Darcy looked doubtfully toward Martha's bookcase. There were books there by Alice Walker and Rita Mae Brown, Linden Hills by Gloria Naylor and Yellow Back Radio Broke-Down by Ishmael Reed, but the three shelves were pretty much dominated by paperback romances and Agatha Christie mystery stories.
"Stories about war don't hardly seem like your pick an glory, Martha, if you know what I mean."
"Of course I know," Martha said. She got up and brought them each a fresh beer. "I'll tell you a funny thing, Dee: if he'd been a nice man, I probably never would have read even one of them. And I'll tell you an even funnier one: if he'd been a nice man, I don't think they would have been as good as they were."
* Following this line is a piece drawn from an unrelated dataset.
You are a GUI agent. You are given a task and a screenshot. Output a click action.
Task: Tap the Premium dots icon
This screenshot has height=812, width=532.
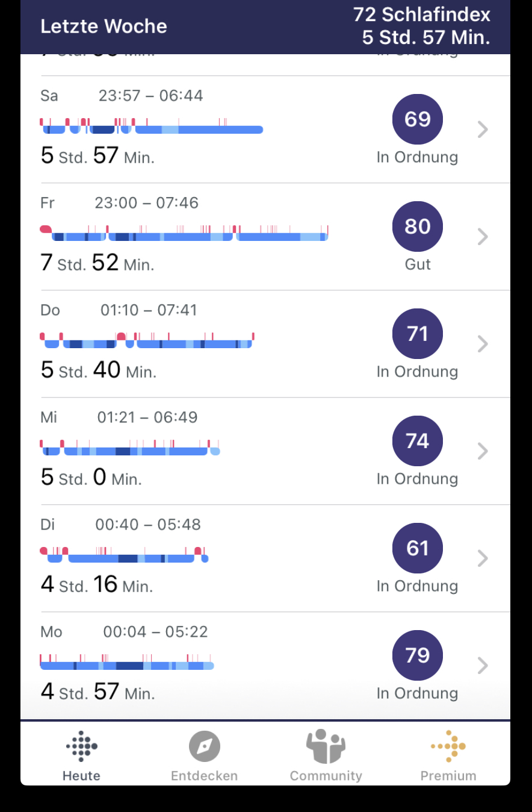click(448, 747)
"What are you talking about, woman?"
"I don't know, exactly. Just listen, all right?"
"All right."
"Well, it didn't take me until the Kennedy assassination to figure out what kind of man he was. I knew that by the summer of '58. By then I'd seen what a low opinion he had of the human race in general--not his friends, he would've died for them, but everyone else. Everyone was out looking for a buck to stroke, he used to say--stroking the buck, stroking the buck, everyone was stroking the buck. It seemed like him and his friends thought stroking the buck was a real bad thing, unless they were playing poker and had a whole mess of em spread out on the table. Seemed to me like they stroked them then, all right. Seemed to me like then they stroked them plenty, him included.
"There was a lot of big ugly under his Southern-gentleman top layer--he thought people who were trying to do good or improve the world were about the funniest things going, he hated the blacks and the Jews, and he thought we ought to H-bomb the Russians out of existence before they could do it to us. Why not? he'd say. They were part of what he called 'the sub-human strain of the race.' To him that seemed to mean Jews, blacks, Italians, Indians, and anyone whose family didn't summer on the Outer Banks.
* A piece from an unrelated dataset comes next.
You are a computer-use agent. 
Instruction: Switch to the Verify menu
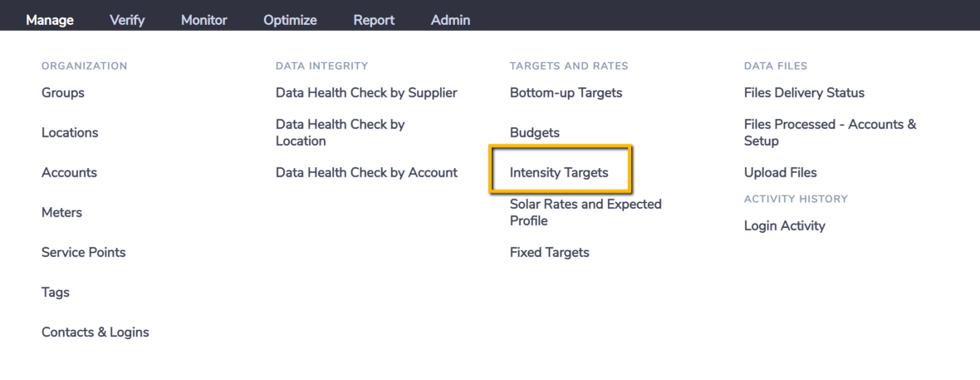127,20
"I listened to him spout all that ignorance and high-toned filth, and naturally I started to wonder about why he was a famous writer. . . how he could be a famous writer. I wanted to know what it was the critics saw in him, but I was a lot more interested in what ordinary folks like me saw in him--the people who made his books best-sellers as soon as they came out. Finally I decided to find out for myself. I went down to the Public Library and borrowed his first book, Blaze of Heaven.
"I was expecting it'd turn out to be something like in the story of the Emperor's new clothes, but it didn't. The book was about these five men and what happened to them in the war, and what happened to their wives and girlfriends back home at the same time. When I saw on the jacket it was about the war, I kind of rolled my eyes, thinking it would be like all those boring stories they told each other."
"It wasn't?"
"I read the first ten or twenty pages and thought, This ain't so good. It ain't as bad as I thought it'd be, but nothing's happening. Then I read another thirty pages and I kind of . . . well, I kind of lost myself. Next time I looked up it was almost midnight and I was two hundred pages into that book. I thought to myself, You got to go to bed, Martha. You got to go right now, because five-thirty comes early. But I read another forty pages in spite of how heavy my eyes were getting, and it was quarter to one before I finally got up to brush my teeth."
Martha stopped, looking off toward the darkened window and all the miles of night outside it, her eyes hazed with remembering, her lips pressed together in a light frown. She shook her head a little.
"I didn't know how a man who was so boring when you had to listen to him could write so you didn't never want to close the book, nor ever see it end, either. How a nasty, cold-hearted man like him could still make up characters so real you wanted to cry over em when they died. When Noah got hit and killed by a taxi-cab near the end of Blaze of Heaven, just a month after his part of the war was over, I did cry. I didn't know how a sour, cynical man like Jefferies could make a body care so much about things that weren't real at all--about things he'd made up out of his own head. And there was something else in that book . . . a kind of sunshine. It was full of pain and bad things, but there was sweetness in it, too. . . and love. . . ."
She startled Darcy by laughing out loud.
"There was a fella worked at the hotel back then named Billy Beck, a nice young man who was majoring in English at Fordham when he wasn't on the door. He and I used to talk sometimes--"
"Was he a brother?"
"God, no!" Martha laughed again. "Wasn't no black doormen at Le Palais until 1965. Black porters and bellboys and car-park valets, but no black doormen. Wasn't considered right. Quality people like Mr. Jefferies wouldn't have liked it.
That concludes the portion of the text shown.